- _Required work_: Rewrite the stretch of the recipe steps from "2. Mix and knead" through "soft and elastic.", replacing "wooden spoon" with "rubber spatula".

===== Document excerpt =====

1. Activate the yeast

In a large mixing bowl, combine warm water, yeast, brown sugar, and sourdough discard. Stir until the mixture is frothy—about 5 minutes.

2. Mix and knead

Add salt, melted butter, and 2 ½ cups of flour. Mix with a wooden spoon or a dough hook until it comes together. If the dough feels too sticky, add more flour, 1 tablespoon at a time, until soft and elastic.
Knead for about 5 minutes until smooth.

3. Let it rise

Cover the bowl and let the dough rise in a warm spot for about 60 minutes, or until doubled in size.

4. Shape the bites

Punch down the dough and transfer to a lightly floured surface. Divide into 4 equal pieces. Roll each piece into a long rope about ¾ inch thick and cut into 1-inch bites.

===== Raw data =====

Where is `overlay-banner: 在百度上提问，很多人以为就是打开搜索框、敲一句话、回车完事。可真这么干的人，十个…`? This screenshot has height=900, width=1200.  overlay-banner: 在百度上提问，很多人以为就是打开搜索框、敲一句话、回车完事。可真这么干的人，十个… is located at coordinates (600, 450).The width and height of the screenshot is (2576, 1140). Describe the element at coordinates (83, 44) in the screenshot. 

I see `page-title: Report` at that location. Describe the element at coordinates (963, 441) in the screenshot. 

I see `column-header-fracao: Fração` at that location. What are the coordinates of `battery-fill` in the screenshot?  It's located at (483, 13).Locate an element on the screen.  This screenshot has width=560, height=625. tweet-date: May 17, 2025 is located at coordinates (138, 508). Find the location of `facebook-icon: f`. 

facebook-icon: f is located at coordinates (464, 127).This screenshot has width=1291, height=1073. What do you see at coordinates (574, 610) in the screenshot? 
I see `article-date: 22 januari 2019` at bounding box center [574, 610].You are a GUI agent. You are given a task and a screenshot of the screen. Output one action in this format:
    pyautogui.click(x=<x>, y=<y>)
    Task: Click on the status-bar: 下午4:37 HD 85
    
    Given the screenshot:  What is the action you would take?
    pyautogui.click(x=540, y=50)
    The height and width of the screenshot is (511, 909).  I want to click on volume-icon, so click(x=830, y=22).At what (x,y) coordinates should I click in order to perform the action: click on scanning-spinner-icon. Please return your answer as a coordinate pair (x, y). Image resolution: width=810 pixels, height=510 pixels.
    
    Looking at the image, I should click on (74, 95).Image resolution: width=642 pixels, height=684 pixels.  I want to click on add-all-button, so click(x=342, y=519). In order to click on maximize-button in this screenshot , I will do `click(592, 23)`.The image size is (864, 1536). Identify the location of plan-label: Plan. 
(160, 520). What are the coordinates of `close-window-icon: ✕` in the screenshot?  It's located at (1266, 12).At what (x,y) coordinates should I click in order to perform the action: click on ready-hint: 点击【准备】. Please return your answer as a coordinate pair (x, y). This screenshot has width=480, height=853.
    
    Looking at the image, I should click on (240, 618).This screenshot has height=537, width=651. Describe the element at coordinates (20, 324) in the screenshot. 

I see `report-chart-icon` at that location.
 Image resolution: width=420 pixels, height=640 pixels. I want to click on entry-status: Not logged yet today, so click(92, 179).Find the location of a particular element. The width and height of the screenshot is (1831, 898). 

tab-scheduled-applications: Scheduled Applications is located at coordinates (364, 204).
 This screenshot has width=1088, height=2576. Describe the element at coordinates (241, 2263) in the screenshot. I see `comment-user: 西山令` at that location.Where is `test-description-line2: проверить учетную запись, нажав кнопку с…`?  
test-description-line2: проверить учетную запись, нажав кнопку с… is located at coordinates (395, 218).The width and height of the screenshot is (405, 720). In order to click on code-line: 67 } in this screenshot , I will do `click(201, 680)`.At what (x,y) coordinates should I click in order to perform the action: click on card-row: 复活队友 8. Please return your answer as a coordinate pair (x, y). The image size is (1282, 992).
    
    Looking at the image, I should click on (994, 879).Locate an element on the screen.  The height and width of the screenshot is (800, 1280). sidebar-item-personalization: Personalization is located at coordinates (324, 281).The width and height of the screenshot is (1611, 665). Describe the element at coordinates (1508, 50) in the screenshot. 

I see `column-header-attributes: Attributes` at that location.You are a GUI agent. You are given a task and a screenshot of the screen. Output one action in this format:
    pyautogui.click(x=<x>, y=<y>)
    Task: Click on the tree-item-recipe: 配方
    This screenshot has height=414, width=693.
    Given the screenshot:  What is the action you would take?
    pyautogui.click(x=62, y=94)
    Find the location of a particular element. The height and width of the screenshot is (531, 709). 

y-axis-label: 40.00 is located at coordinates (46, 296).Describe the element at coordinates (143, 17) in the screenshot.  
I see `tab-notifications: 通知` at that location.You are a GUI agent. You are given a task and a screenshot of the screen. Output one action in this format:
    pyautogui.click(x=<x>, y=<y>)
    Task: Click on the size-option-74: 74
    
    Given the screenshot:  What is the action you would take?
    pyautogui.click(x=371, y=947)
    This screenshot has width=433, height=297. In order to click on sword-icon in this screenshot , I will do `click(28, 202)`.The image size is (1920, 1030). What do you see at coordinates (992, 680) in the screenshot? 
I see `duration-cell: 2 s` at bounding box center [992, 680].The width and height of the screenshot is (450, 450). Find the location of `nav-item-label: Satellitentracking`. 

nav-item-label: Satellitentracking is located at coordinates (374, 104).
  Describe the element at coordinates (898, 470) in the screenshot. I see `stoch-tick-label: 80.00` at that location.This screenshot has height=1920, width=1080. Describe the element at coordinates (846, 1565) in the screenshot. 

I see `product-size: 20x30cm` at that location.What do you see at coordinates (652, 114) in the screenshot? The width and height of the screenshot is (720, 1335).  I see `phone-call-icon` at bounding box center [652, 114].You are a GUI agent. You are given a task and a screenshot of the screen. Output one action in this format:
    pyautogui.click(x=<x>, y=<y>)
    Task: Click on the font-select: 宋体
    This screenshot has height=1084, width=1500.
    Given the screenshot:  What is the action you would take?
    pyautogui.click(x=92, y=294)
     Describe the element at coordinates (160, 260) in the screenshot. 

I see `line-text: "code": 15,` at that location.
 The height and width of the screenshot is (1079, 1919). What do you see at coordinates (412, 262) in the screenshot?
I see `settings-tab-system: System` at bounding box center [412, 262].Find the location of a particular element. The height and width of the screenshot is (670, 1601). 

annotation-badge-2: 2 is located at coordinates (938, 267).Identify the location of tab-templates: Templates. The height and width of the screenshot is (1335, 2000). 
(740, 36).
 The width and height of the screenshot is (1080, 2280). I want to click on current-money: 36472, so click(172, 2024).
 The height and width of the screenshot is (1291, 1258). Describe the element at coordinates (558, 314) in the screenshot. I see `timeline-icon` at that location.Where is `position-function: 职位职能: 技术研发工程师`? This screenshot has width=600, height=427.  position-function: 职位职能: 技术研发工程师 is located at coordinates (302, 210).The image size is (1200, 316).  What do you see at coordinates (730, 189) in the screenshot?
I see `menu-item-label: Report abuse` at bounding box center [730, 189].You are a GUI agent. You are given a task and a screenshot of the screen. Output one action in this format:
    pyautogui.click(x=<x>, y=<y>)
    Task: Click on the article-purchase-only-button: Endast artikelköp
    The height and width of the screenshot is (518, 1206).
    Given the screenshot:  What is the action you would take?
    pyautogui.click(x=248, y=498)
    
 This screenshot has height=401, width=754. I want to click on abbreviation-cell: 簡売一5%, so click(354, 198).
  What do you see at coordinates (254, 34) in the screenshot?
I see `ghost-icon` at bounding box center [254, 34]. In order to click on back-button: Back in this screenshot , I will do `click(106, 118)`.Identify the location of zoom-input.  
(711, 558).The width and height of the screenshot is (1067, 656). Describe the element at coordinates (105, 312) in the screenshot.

=====

- _Exercise response_:
2. Mix and knead

Add salt, melted butter, and 2 ½ cups of flour. Mix with a rubber spatula or a dough hook until it comes together. If the dough feels too sticky, add more flour, 1 tablespoon at a time, until soft and elastic.